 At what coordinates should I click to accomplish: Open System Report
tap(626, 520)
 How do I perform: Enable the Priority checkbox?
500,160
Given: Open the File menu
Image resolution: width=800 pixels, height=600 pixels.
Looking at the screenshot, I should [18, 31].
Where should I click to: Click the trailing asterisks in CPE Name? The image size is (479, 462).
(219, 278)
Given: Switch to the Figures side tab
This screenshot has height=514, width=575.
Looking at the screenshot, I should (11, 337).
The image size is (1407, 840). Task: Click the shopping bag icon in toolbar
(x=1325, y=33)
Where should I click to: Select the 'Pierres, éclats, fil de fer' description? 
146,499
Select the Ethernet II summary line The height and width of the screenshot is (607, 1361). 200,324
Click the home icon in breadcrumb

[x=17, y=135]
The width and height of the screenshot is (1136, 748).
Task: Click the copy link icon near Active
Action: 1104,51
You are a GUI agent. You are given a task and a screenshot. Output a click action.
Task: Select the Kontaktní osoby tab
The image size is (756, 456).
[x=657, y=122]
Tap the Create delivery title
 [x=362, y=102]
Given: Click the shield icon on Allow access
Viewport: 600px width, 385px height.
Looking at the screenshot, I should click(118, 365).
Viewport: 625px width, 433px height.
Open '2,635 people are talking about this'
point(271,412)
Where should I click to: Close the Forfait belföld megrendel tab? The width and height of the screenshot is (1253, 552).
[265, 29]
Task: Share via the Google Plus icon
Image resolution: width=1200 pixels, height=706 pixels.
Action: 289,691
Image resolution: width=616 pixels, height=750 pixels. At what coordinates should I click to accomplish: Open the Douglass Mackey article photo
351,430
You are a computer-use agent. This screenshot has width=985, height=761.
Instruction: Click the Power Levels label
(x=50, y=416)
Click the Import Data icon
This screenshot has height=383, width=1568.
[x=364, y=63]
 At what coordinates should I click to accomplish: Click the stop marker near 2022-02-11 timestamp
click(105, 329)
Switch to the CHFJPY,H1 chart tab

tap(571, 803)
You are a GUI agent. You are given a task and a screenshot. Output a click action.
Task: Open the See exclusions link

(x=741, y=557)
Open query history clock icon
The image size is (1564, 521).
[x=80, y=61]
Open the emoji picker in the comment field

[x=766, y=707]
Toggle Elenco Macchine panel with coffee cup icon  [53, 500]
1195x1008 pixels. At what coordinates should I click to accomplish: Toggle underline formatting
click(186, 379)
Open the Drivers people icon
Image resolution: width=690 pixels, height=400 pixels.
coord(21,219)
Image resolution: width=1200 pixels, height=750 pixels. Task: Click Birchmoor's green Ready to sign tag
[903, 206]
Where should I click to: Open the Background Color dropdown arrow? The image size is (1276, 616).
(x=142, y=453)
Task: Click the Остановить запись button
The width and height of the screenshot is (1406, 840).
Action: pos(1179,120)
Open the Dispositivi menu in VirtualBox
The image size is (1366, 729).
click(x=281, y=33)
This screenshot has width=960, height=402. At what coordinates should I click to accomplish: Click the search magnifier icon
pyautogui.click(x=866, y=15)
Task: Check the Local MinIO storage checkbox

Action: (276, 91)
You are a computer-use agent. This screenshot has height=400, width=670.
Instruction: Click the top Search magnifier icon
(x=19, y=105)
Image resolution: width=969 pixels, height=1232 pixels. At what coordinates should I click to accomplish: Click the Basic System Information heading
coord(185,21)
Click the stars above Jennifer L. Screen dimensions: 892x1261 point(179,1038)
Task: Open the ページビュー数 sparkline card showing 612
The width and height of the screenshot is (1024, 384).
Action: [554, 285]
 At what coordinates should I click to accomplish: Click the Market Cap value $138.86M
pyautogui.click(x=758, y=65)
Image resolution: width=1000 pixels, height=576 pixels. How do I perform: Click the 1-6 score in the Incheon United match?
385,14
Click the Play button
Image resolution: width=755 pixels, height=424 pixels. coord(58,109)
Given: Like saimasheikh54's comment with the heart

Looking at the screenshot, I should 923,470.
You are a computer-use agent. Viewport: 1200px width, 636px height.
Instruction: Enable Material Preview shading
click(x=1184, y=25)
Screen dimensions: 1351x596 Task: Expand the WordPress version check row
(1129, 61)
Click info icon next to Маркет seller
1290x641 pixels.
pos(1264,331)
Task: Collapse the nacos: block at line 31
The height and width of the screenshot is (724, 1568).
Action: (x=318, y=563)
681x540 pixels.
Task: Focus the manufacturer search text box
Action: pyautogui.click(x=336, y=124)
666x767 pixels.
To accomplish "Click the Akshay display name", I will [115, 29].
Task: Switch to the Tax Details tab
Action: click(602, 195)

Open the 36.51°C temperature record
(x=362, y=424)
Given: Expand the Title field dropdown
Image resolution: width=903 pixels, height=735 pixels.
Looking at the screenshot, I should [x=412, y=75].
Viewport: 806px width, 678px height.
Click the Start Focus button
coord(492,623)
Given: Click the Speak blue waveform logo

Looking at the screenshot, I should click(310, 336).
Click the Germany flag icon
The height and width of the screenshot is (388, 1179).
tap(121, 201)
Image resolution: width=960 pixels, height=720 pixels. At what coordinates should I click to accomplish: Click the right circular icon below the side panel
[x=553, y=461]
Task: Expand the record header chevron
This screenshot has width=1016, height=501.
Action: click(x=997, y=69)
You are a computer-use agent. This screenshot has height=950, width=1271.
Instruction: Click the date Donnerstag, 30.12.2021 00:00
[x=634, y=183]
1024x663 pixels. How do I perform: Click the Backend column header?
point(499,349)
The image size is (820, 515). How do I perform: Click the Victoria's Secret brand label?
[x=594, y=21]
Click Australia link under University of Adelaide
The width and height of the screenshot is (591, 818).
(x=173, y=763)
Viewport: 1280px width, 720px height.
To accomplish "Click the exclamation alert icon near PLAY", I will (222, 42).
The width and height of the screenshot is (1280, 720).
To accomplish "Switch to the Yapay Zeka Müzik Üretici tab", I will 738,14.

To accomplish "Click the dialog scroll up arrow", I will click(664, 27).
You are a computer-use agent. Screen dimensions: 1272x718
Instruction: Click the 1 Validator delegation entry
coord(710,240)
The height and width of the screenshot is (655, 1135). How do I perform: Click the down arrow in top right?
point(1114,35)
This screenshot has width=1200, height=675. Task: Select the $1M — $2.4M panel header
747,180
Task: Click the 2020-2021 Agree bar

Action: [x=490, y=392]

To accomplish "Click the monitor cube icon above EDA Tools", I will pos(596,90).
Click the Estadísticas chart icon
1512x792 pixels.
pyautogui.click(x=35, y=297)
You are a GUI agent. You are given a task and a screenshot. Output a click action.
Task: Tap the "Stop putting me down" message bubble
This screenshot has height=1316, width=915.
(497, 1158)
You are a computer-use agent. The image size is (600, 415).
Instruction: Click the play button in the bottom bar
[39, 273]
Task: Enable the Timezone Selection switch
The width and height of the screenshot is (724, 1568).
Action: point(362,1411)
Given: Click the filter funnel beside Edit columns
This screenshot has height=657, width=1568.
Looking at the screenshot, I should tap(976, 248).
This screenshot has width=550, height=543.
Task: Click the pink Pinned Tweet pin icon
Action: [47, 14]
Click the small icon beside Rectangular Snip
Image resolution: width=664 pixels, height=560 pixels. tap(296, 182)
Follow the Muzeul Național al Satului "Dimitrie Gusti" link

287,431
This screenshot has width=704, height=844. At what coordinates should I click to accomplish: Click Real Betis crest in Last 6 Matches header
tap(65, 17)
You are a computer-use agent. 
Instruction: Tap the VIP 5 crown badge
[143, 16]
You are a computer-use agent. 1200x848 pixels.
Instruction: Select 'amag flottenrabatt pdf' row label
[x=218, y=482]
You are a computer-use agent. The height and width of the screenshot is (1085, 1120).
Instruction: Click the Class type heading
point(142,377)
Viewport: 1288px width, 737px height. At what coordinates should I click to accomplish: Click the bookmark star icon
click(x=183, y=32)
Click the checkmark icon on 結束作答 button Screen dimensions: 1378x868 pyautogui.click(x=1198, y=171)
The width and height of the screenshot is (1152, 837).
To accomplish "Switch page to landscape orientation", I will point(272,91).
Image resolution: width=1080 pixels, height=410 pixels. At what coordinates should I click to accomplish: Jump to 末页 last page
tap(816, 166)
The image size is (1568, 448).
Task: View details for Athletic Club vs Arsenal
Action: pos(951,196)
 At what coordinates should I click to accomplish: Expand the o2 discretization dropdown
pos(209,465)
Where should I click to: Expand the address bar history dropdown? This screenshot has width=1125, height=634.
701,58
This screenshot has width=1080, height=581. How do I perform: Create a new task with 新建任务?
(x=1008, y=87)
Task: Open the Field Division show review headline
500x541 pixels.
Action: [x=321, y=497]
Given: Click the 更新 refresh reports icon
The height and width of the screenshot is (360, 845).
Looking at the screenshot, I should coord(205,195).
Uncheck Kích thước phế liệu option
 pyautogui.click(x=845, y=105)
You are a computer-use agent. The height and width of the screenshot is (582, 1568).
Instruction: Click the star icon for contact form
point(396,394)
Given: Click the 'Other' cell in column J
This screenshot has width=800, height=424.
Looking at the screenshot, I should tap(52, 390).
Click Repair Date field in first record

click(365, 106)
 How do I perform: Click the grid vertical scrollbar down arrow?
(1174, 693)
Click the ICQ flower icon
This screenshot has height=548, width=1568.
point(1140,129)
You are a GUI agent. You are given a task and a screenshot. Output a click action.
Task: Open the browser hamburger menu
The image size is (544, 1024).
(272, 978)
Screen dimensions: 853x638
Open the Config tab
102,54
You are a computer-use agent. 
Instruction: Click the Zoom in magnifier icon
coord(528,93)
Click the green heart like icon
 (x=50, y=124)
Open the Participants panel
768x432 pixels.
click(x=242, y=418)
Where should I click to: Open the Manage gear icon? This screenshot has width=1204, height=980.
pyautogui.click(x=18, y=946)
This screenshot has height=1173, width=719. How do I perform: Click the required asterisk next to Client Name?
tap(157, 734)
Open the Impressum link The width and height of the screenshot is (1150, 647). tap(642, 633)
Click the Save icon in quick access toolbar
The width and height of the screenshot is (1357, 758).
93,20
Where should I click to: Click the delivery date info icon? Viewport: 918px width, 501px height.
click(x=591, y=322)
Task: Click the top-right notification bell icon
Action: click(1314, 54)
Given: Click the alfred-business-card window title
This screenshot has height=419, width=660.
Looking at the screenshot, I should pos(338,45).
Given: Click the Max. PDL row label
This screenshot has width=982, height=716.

-- WORK REQUEST --
Identify the lines of the data that contain the word "card". Copy each of them.

-- WRITTEN ANSWER --
Task: Open the ページビュー数 sparkline card showing 612
Given: Click the alfred-business-card window title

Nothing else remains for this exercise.